* **INFORMATION SHOWN**:
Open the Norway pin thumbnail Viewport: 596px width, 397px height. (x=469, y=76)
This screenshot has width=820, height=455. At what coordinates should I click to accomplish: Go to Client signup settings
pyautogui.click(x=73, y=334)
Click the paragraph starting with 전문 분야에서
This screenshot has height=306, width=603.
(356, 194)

* **DESCRIPTION OF THE TASK**: The complete listing is to be repeated exactly.

* **TASK OUTPUT**:
Open the Norway pin thumbnail Viewport: 596px width, 397px height. (x=469, y=76)
This screenshot has width=820, height=455. At what coordinates should I click to accomplish: Go to Client signup settings
pyautogui.click(x=73, y=334)
Click the paragraph starting with 전문 분야에서
This screenshot has height=306, width=603.
(356, 194)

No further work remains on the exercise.